**DIRECTIONS FOR THIS TASK:**
Copy out the lines below word for word, beginning at the line that has "Where should I click to: Click" and going through the last line. Leave the pictures out of your answer.

** begin **

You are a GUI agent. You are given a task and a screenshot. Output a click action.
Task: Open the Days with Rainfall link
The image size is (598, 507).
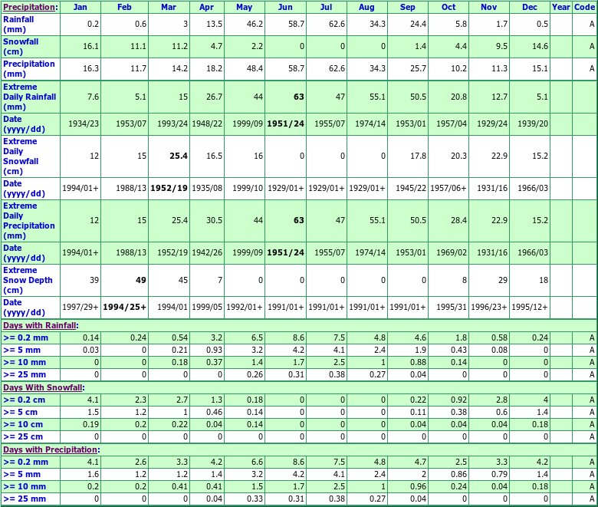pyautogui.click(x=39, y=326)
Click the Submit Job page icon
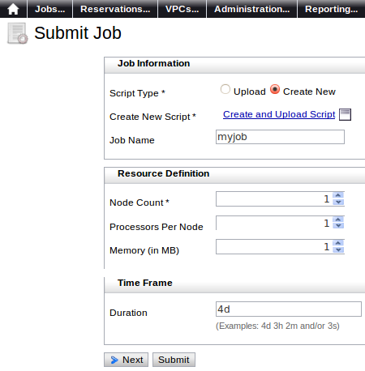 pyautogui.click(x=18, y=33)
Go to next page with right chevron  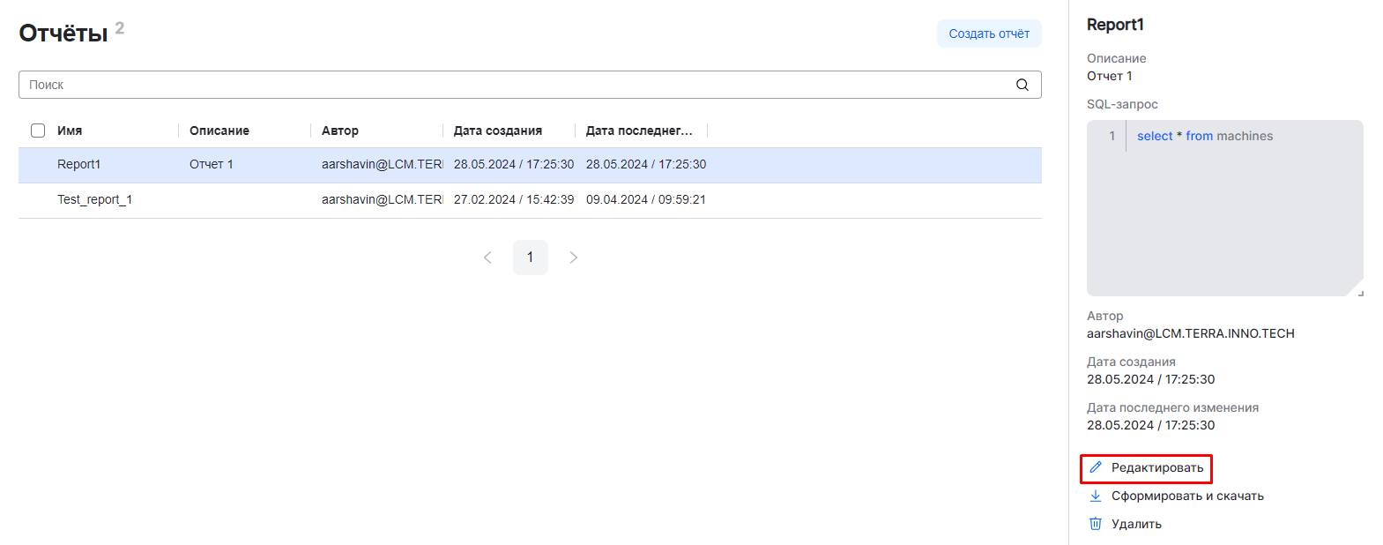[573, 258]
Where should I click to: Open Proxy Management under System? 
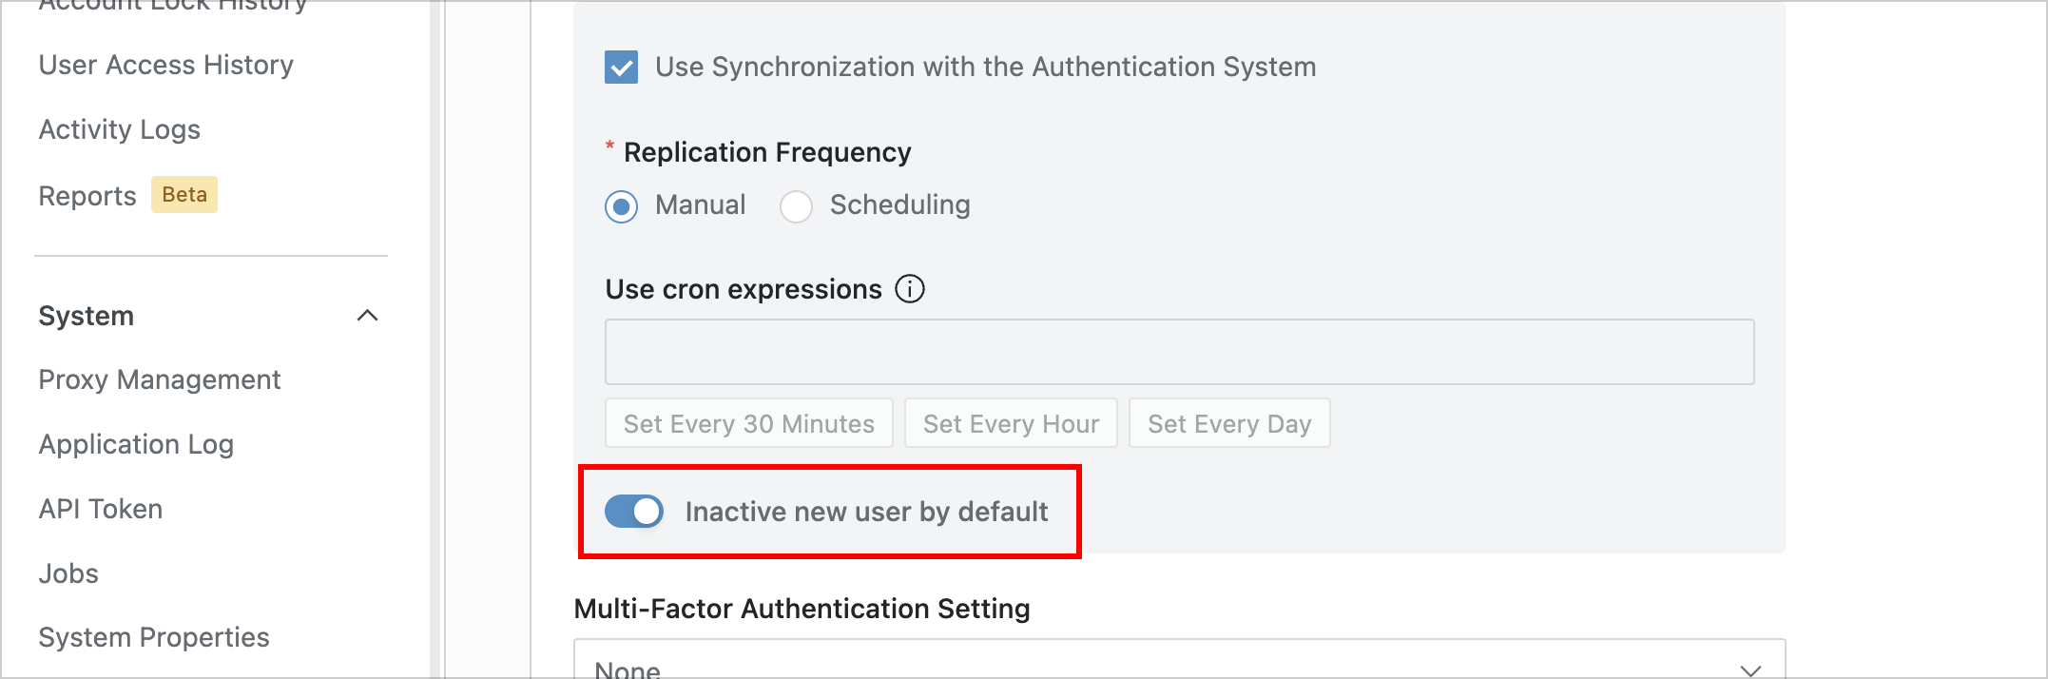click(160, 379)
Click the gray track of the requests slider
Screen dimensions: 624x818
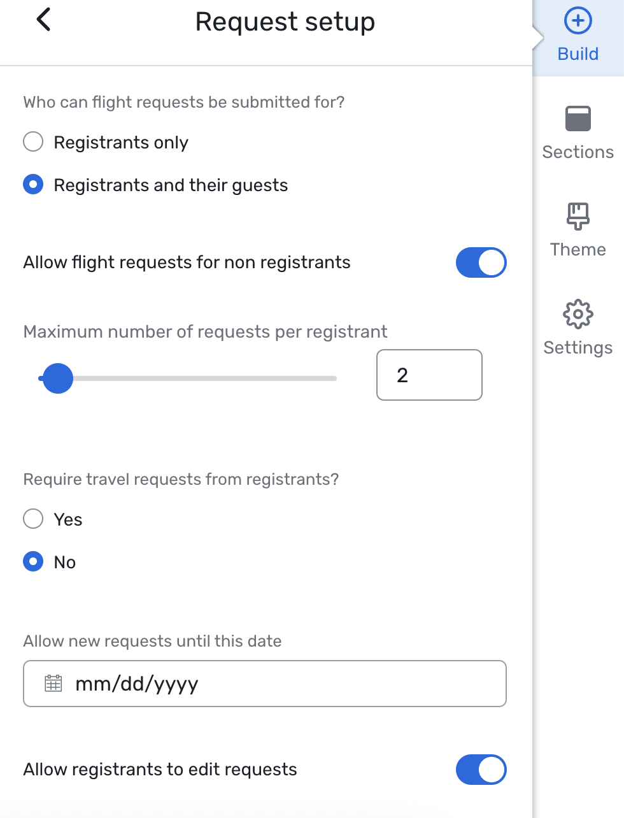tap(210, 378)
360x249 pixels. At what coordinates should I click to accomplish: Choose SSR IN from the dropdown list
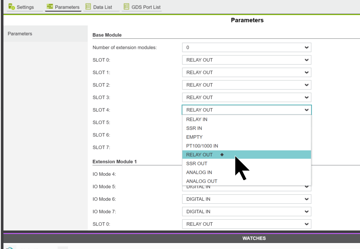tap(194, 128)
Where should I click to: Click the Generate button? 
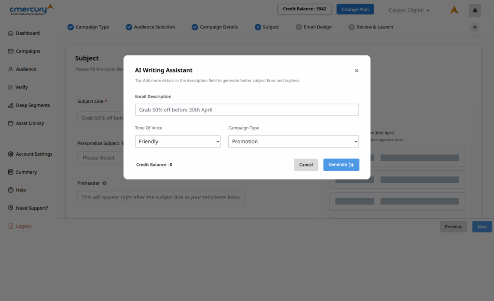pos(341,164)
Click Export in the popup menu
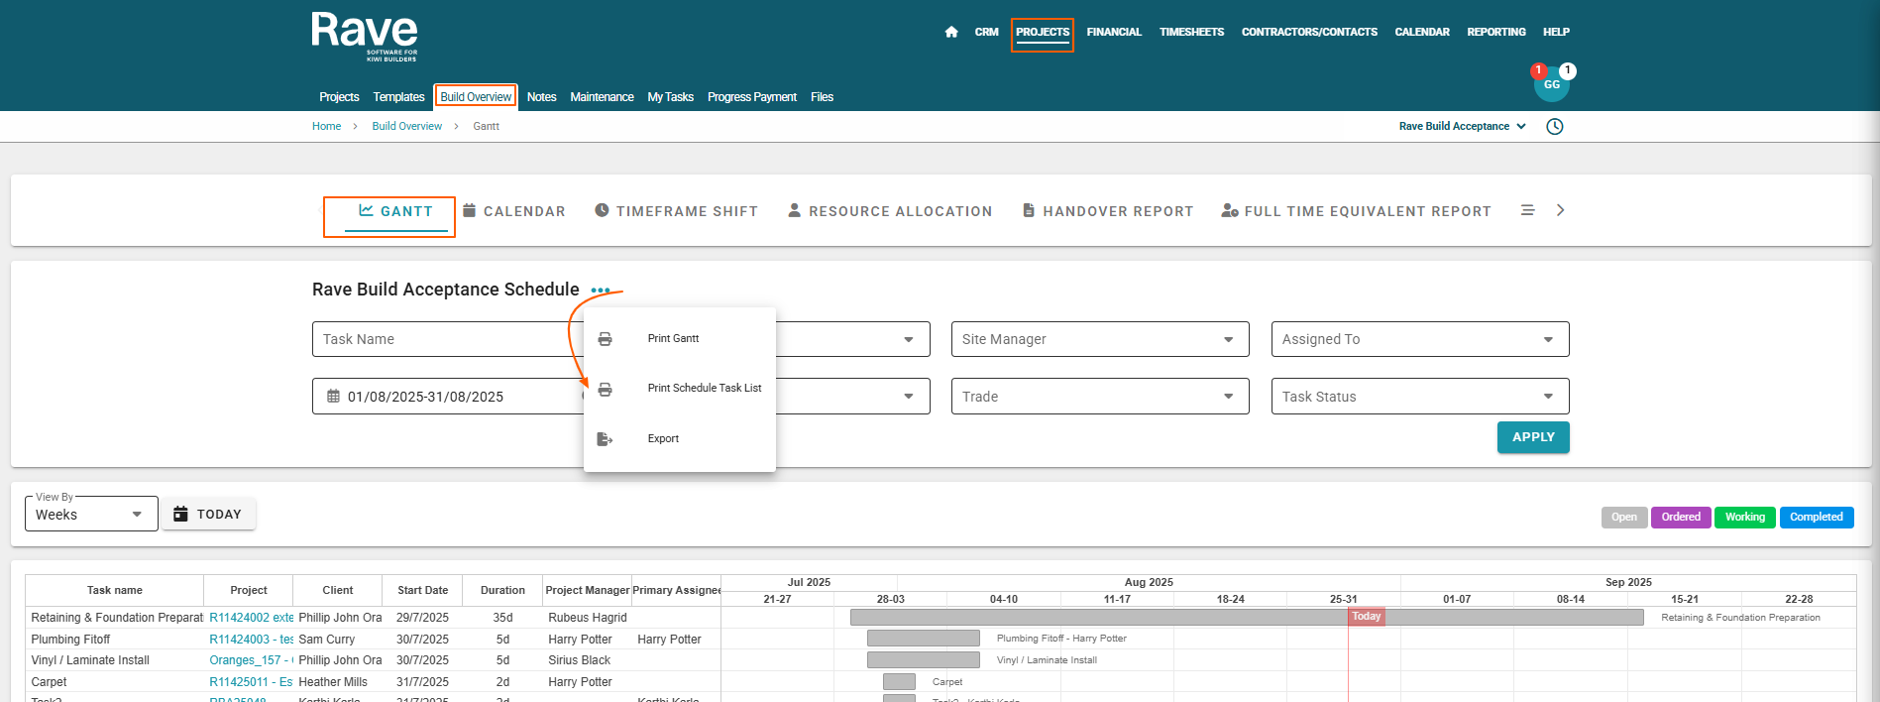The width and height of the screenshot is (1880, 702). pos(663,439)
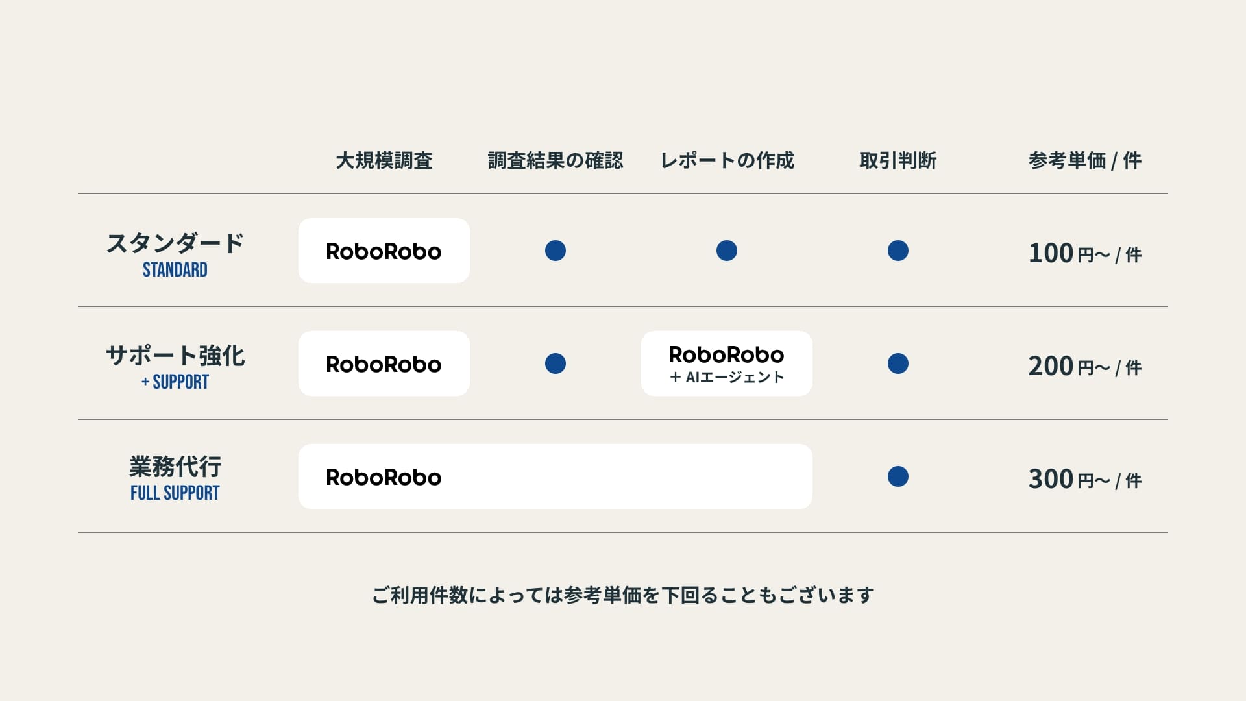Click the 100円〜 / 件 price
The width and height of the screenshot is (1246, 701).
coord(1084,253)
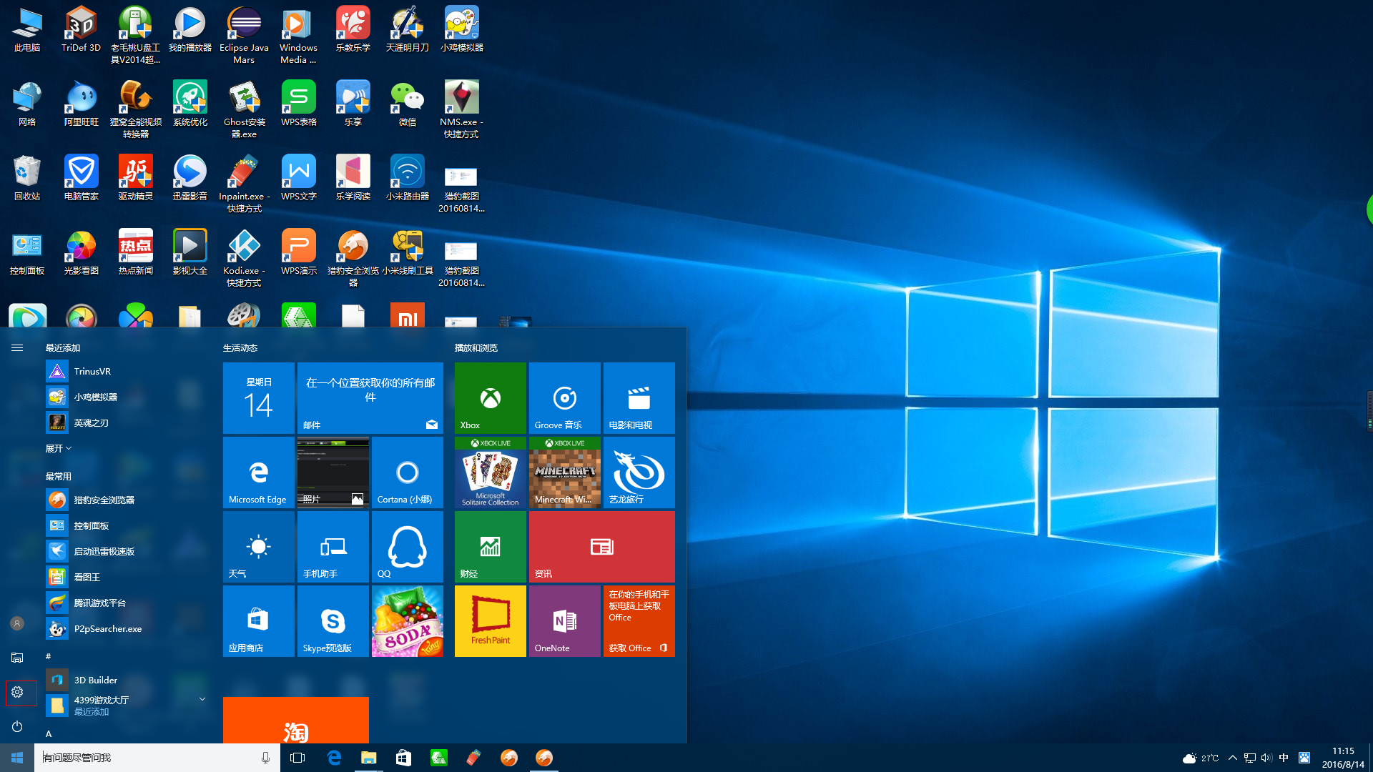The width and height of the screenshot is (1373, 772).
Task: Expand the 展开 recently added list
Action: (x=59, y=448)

** end **

**FINAL RESULT:**
Where should I click to: Click the Generate button? 
pos(341,164)
Click Export in the popup menu
The width and height of the screenshot is (1880, 702). pos(663,439)
Click the 100円〜 / 件 price
The width and height of the screenshot is (1246, 701).
coord(1084,253)
The width and height of the screenshot is (1373, 772).
Task: Expand the 展开 recently added list
Action: (x=59, y=448)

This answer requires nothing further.